Course discovery
How the scraper builds the course list and the per-course tasks it sends to Stellic.
Sources
The course set is the union of two feeds.
-
The FCE CSV at
data/fces.csv, exported from SmartEvals. Columns used:Year,Sem(Fall/Spring/Summer),Num(5-digit, e.g.21122). Each row indicates the course was offered in that (year, sem). -
Schedule of Classes dumps at
https://enr-apps.as.cmu.edu/assets/SOC/sched_layout_{season}.dat, whereseasonis one offall,spring,summer_1,summer_2. Tab-delimited; the term comes from aSemester: <Fall|Spring|Summer> <year>header line, course codes from rows starting with a tab.
A failed fetch (404 or parse failure) on a season means the season has not been published yet. That season contributes no codes or tuples.
5-digit Num values are normalized to DD-DDD. Rows that don’t match the 5-digit pattern are dropped.
Course code format
Canonical form is 21-122. The catalog and SOC use this form. The FCE CSV uses the 5-digit form. On disk, output directories use the dash-stripped form (21122).
Task generation
For each course we emit one info task plus zero or more sections tasks. A sections task is identified by (course, lyear, sem_id).
Section tasks come from the (year, sem) tuples we know the course was offered in: FCE tuples plus the SOC term if that course appears in that season’s SOC. Each tuple is converted to an lyear and dropped if out of range.
lyear
Stellic’s getcoursesections/ URL parameter is named year, but the value is not a calendar year. It is an academic-year offset, 0-indexed from the student’s term_joined. Internally we call the variable lyear so it doesn’t collide with calendar year. On the wire it is still year=<n>.
Computation:
anchor = ay_start(joined_sem, joined_year) # AY of the user's term_joined
lyear = ay_start(sem, year) - anchor + 1
ay_start returns the calendar year the AY started in: Fall maps to its own year; Spring/Summer map to year - 1.

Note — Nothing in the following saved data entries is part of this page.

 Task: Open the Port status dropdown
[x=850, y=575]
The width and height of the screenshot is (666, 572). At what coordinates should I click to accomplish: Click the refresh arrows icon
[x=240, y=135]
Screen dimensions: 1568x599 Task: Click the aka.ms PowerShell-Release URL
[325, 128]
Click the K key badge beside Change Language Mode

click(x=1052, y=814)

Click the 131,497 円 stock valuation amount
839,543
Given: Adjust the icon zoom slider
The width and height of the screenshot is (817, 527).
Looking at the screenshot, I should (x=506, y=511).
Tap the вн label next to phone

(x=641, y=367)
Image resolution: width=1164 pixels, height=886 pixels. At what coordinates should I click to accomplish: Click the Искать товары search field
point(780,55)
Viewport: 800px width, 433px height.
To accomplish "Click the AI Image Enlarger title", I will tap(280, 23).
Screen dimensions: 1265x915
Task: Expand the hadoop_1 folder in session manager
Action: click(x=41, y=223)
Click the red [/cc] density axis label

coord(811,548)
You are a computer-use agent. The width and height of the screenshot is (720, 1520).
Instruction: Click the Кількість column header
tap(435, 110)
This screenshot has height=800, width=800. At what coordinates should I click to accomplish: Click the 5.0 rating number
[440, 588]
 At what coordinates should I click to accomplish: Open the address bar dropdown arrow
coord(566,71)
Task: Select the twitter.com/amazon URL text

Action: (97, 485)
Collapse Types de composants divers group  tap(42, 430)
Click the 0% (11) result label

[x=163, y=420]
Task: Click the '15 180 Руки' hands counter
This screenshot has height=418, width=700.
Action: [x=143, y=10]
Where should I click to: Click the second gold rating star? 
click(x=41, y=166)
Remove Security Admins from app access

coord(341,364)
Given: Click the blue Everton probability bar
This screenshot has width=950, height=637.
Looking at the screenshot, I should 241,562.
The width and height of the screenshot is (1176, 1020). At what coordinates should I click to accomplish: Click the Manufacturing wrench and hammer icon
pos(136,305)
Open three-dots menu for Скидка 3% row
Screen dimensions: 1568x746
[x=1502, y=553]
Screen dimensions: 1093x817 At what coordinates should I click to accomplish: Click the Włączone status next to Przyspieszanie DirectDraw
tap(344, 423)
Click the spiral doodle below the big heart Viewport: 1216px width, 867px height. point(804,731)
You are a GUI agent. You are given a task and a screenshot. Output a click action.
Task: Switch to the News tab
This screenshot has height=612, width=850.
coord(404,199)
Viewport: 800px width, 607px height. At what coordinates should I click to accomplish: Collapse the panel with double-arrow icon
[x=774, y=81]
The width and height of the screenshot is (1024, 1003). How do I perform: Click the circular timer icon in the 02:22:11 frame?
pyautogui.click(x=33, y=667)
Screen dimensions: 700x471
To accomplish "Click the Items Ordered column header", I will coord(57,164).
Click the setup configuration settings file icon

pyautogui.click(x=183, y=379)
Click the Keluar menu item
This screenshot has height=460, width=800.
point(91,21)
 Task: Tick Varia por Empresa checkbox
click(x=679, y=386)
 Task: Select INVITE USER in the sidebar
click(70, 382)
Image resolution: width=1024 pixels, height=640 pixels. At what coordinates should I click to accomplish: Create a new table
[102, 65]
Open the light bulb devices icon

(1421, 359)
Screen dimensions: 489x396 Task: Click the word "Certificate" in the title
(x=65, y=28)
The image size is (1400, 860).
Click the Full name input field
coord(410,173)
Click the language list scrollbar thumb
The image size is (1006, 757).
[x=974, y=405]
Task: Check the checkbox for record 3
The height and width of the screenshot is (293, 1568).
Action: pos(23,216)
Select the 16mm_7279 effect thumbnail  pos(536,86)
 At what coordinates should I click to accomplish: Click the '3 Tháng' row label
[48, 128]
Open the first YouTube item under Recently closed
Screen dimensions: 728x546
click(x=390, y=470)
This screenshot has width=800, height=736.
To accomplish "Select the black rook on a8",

Bounds: lyear ∈ 0..=3. Out-of-range values (negative or > 3) yield server errors or empty data. Stellic exposes about four academic years from the user’s join term. Scraping further back requires an account with an earlier term_joined.
98- courses (StuCo)
StuCo instructors can opt out of FCEs, so a 98- course that ran may have no FCE tuples. When a 98- course has no FCE tuples, we issue section tasks for every lyear ∈ 0..=3 crossed with {Fall, Spring, Summer}. Most come back empty from Stellic and the section save no-ops on empty data.
Deduplication
| Boundary | Mechanism |
|---|---|
| FCE rows to (year, sem) tuples per course | HashSet<(year, sem)> |
| FCE codes union SOC codes | HashSet<String> |
| FCE tuples union SOC term per course | HashSet<(year, sem)> |
| Re-runs (output files) | None; re-runs overwrite the output files. |